Pada umumnya proses dan pembelisan perkawinan melalui peminangan (ana-aze)
sama dengan proses perkawinan “ana dhei dhato atau nai lapu ja”. Perbedaannya
hanya pada proses awalnya saja. Proses
awal perkawinan ana-aze sebagai berikut:
Ono muku, rina tewu
Ono : meminta. Muku : pisang. Rina: meminta. Tewu: tebu. Ono muku rina
tewu berarti meminta pisang dan tebu. Ono dan rina adalah padanan kata yang
berarti meminang atau meminta. Muku dan tewu adalah symbol pribadi anak gadis
yang akan dipinang.
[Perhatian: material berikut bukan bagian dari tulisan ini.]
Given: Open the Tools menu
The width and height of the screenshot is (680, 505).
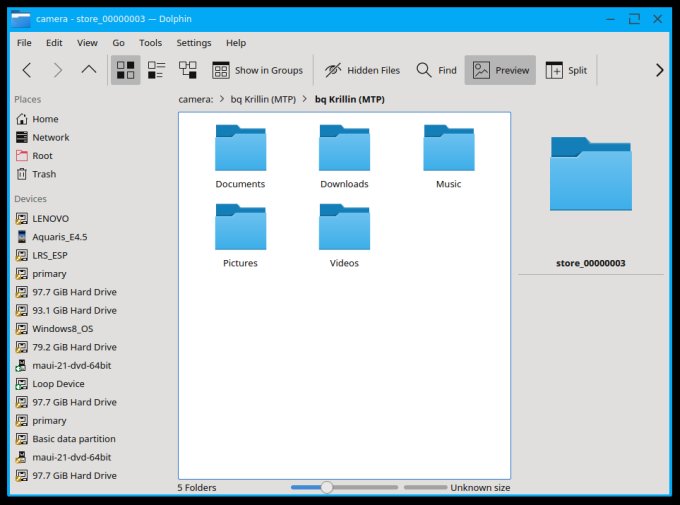Looking at the screenshot, I should [150, 43].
Meminang berarti melalui proses sederajat dan terhindar
dari pemaksaan kehendak dari pihak manapun. Untuk mendapat “muku dan tewu”
harus melalui proses perjuangan dan membutuhkan banyak pengorbanan. Pemberian
belis pada awal perkawinan ini adalah emas murni (wea asli).
Teo muku-tanda tewu
Teo : gantung. Tanda: larangan. Teo-tanda: gantung larangan. Tanda ini
menunjukan bahwa si gadis (muku-tewu)
sudah ada pemiliknya dan jangan diberikan pada orang lain. Setelah proses awal
“ono muku-rina tewu”, diterima dan disetujui oleh si gadis dan orangtuanya maka dilanjutkan
dengan tahap kedua ini. Pihak laki-laki
akan membawa belis (mbuku teo muku-tanda tewu) berupa emas murni sesuai
kesepakatan.
So’I ru’u-wenda tanda
So’I : mengangkat, melepaskan. Wenda : menarik untuk melepaskan.Soi-wenda
: padanan kata yang artinya sama yaitu menarik dan melepaskan. Ruu : larangan.
Tanda: tanda: Ruu-tanda: tanda larangan. “So’I ru’u-wenda tanda”
berarti pihak laki-laki melepaskan tanda larangan (ruu) dan memulai proses adat
selanjutnya. Dari pihak laki-laki memberikan belis berupa satu batang gading
(sa toko) dan emas (wea).
Negi ate ine-baba
Negi :
menguatkan. Ate : hati. Ine-baba: bapa-mama si gadis. Negi ate ine-baba :
menguatkan hati orangtua si gadis bahwa anak gadis mereka sudah memiliki
tunangan yang resmi. Orangtua tidak merasa ragu lagi. Pihak laki-laki
(weta-ane) memberikan belis sebagai
tanda kekuatan kepada pihak perempuan (kae-embu) bahwa mereka sungguh-sungguh
mau mengambil anak gadis menjadi isteri dari anak laki-laki mereka. Proses
selanjutnya seperti “ana dhei dhato” yaitu kiri pipi-mbinge inga, Pete negi
rike nggiki, kuni dudu, weka tee-soro zani, Bhanda mere, tu dhu-nawu jeka.